▸ YOUR TASK
Without pictures, return the lines from the one containing "You are a computer-use" through the last line of the data below, exactly.

:: DATA PROVIDED

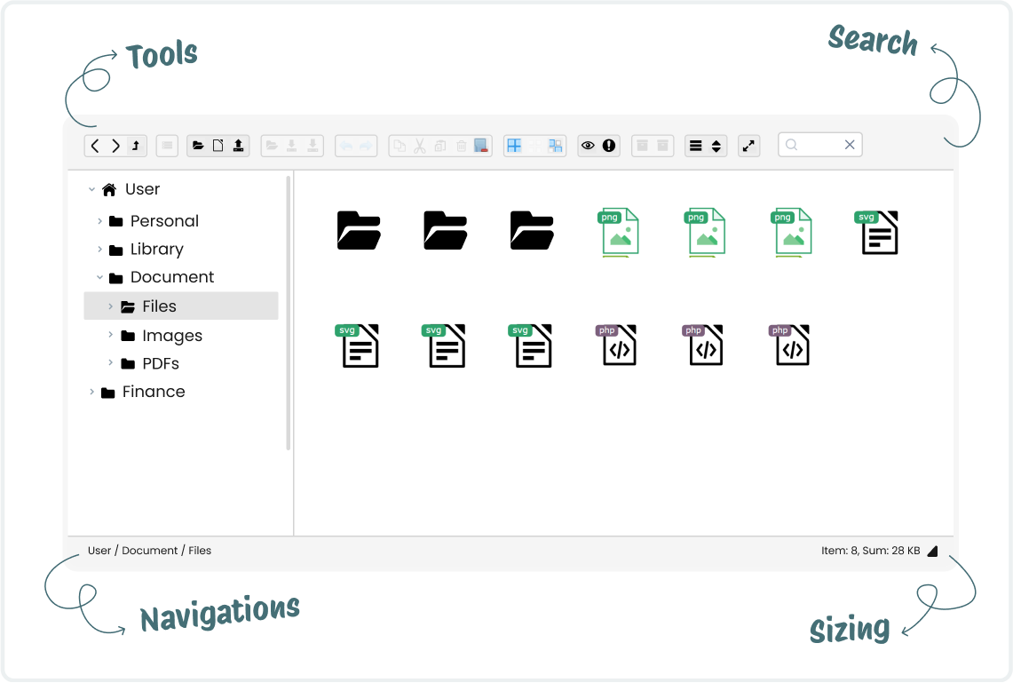Toggle the grid view layout icon
The width and height of the screenshot is (1013, 683).
pos(513,145)
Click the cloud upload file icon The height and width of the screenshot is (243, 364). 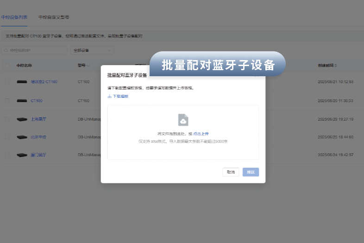coord(183,120)
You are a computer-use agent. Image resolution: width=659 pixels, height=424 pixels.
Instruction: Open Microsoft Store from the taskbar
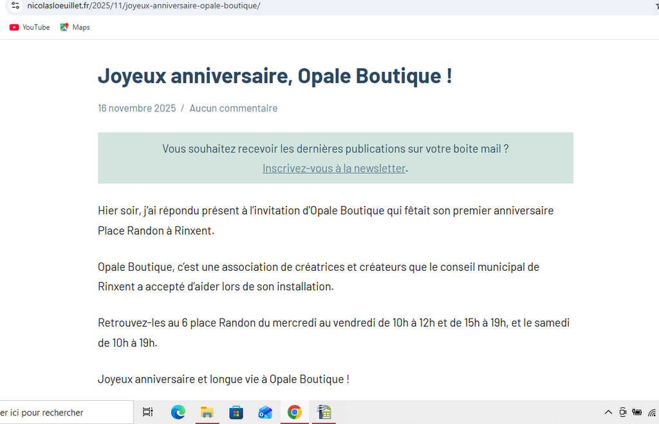tap(236, 412)
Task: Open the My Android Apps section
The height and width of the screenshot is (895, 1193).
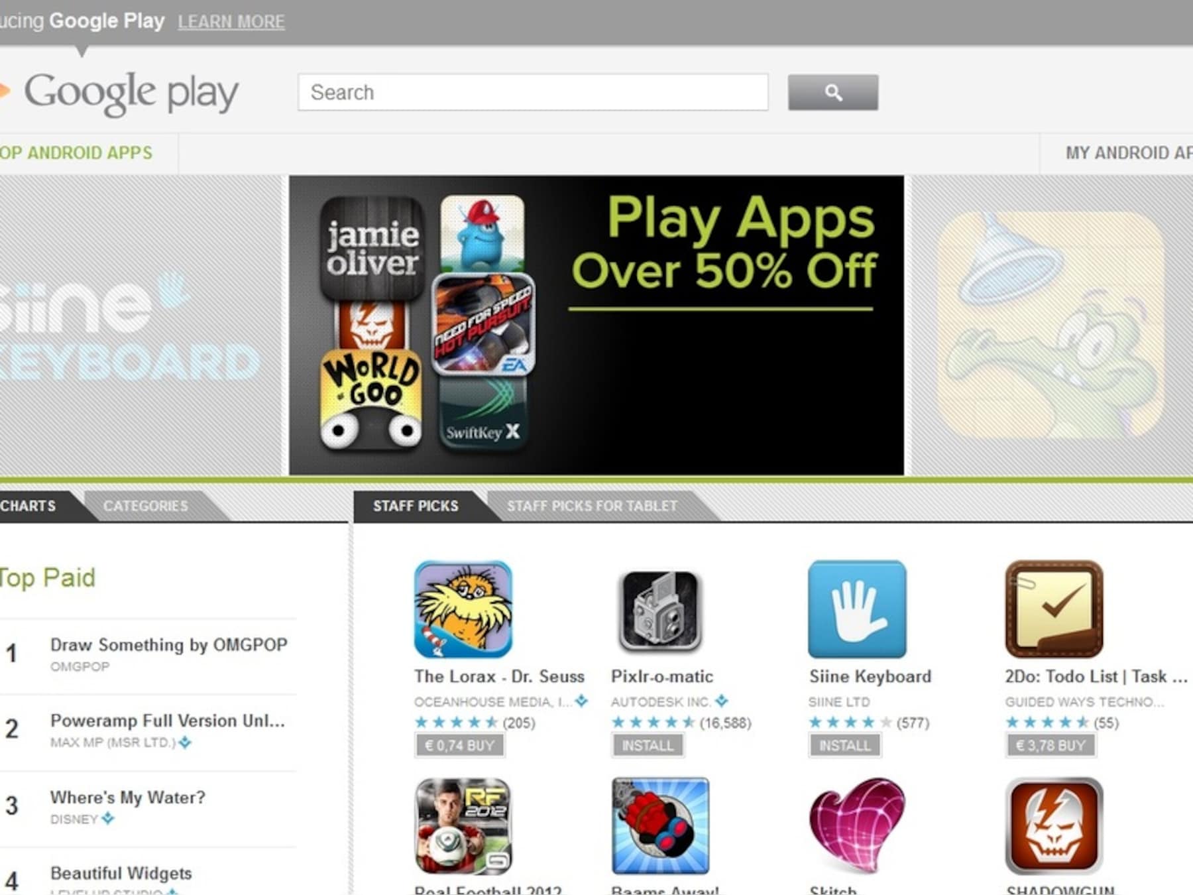Action: [1127, 152]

::::

▸ YOUR SOLUTION
You are a computer-use agent. Image resolution: width=659 pixels, height=424 pixels.
Instruction: Open Microsoft Store from the taskbar
tap(236, 412)
Task: Open the My Android Apps section
The height and width of the screenshot is (895, 1193).
Action: [1127, 152]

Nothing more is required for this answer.